Introduction
The Least Common Multiple (LCM) of a set of numbers is the smallest number that is a multiple of all the numbers in the set. Understanding how to find the LCM of numbers can be very helpful in solving a variety of math problems, from fractions to word problems. Today, let's explore how to find the LCM of 80, 85, and 90 using various methods.

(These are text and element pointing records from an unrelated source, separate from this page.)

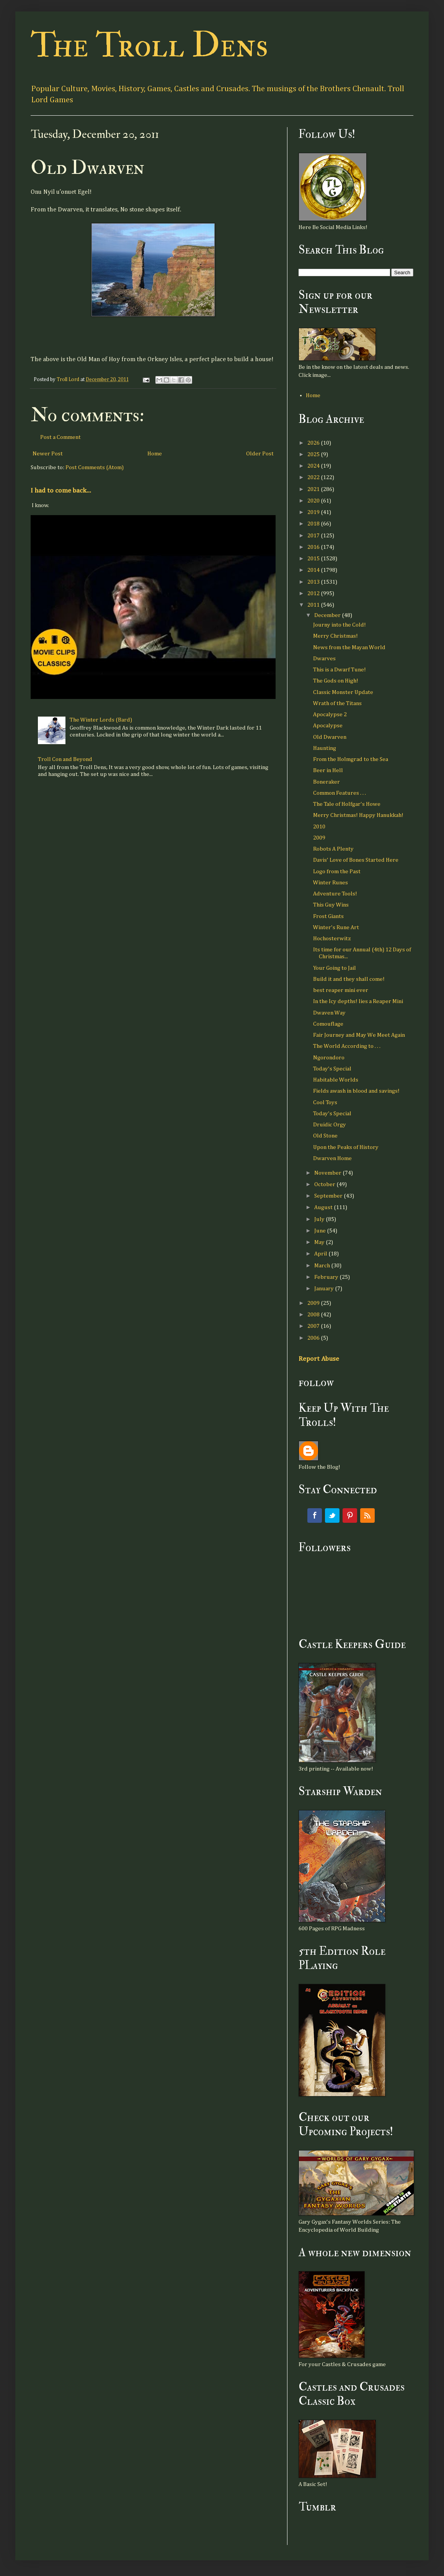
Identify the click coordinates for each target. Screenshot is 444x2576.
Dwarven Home (332, 1158)
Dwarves (324, 658)
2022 (314, 477)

What Is the LCM of 80, 85, and 90?
The LCM of 80, 85, and 90 is the smallest number that all three numbers divide into without leaving any remainder. Knowing how to find the LCM is useful in many situations, such as adding or subtracting fractions and solving problems that involve repeating events.
Ways to Calculate the LCM
There are different methods to calculate the LCM. Here are three common ones:
 Division Method
 Listing Method
 Prime Factorization Method
Prime Factorization Method
One way to find the LCM is by using the prime factorization method. Here's how you can do it:
 Find the prime factorization of each number.
 Write down all the prime factors, taking the highest power of each prime that appears in the factorizations.

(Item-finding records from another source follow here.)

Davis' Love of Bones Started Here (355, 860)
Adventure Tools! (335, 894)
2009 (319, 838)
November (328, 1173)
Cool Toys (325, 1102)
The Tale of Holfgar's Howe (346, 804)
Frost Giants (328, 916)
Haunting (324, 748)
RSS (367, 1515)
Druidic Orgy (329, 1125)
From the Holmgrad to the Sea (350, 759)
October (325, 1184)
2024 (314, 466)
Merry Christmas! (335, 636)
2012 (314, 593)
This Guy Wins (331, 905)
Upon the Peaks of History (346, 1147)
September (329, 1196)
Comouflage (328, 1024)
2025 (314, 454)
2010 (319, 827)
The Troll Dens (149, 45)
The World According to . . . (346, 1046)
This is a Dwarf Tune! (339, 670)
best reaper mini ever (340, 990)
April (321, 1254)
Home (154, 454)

 Multiply these highest powers together to get the LCM.
Prime factorization for each number:
 80 = 2^4 * 5
 85 = 5 * 17
 90 = 2 * 3^2 * 5
Now, take the highest powers:
 2^4
 3^2
 5
 17
Multiply them together:
LCM = 2^4 * 3^2 * 5 * 17 = 2 * 2 * 2 * 2 * 3 * 3 * 5 * 17 = 12240
Division Method
The division method involves dividing the numbers simultaneously by their common prime factors until only 1's are left. Here are the steps:
 Write down the numbers 80, 85, and 90 in a row.
 Divide them by the smallest prime number that can divide at least one of the numbers.
 Write the quotient below each number and repeat the process with the new set of numbers.
 Continue dividing until you reach 1's for all numbers.
For 80, 85, and 90:
2  80, 85, 90
2  40, 85, 45
2  20, 85, 45
2  10, 85, 45
5  5, 85, 45
5  1, 17, 9
3  1, 17, 3
17  1, 17, 1
1  1, 1, 1
Multiply all the divisors: 2 * 2 * 2 * 2 * 5 * 17 * 3 = 12240
Listing Method
The listing method involves listing the multiples of each number until we find the smallest multiple common to all of them. Here are the steps:
 Write down a list of multiples for each number.
 Identify the smallest multiple that appears in all lists.
Multiples of 80: 80, 160, 240, 320, 400, 480, 560, 640, 720, 800, 880, 960, 1040, 1120, 1200, 1280, 1360, 1440, 1520, 1600, …
Multiples of 85: 85, 170, 255, 340, 425, 510, 595, 680, 765, 850, 935, 1020, 1105, 1190, 1275, 1360, 1445, 1530, 1615, …
Multiples of 90: 90, 180, 270, 360, 450, 540, 630, 720, 810, 900, 990, 1080, 1170, 1260, 1350, 1440, 1530, 1620, 1710, …
The smallest common multiple is 12240.
Formula for Calculating LCM
The formula for calculating the LCM of two numbers (a and b) using the greatest common divisor (GCD) is:
LCM(a, b) = abs(a * b) / GCD(a, b)
Conclusion
Finding the LCM of 80, 85, and 90 can be done in several ways, including the prime factorization method, the division method, and the listing method. Each method offers a unique approach to solving the problem, but all lead to the same result, which is 12240.
FAQs

What is the LCM of 80, 85, and 90?
 The LCM of 80, 85, and 90 is 12240.

Why is finding the LCM important?
 Finding the LCM is important in many areas of math, such as solving problems involving fractions and predicting repeating events.

Is there a formula to easily calculate the LCM?
 Yes, the formula is LCM(a, b) = abs(a * b) / GCD(a, b).
 Can you find the LCM using only pen and paper?
 Yes, methods like listing multiples and prime factorization can be done using only pen and paper.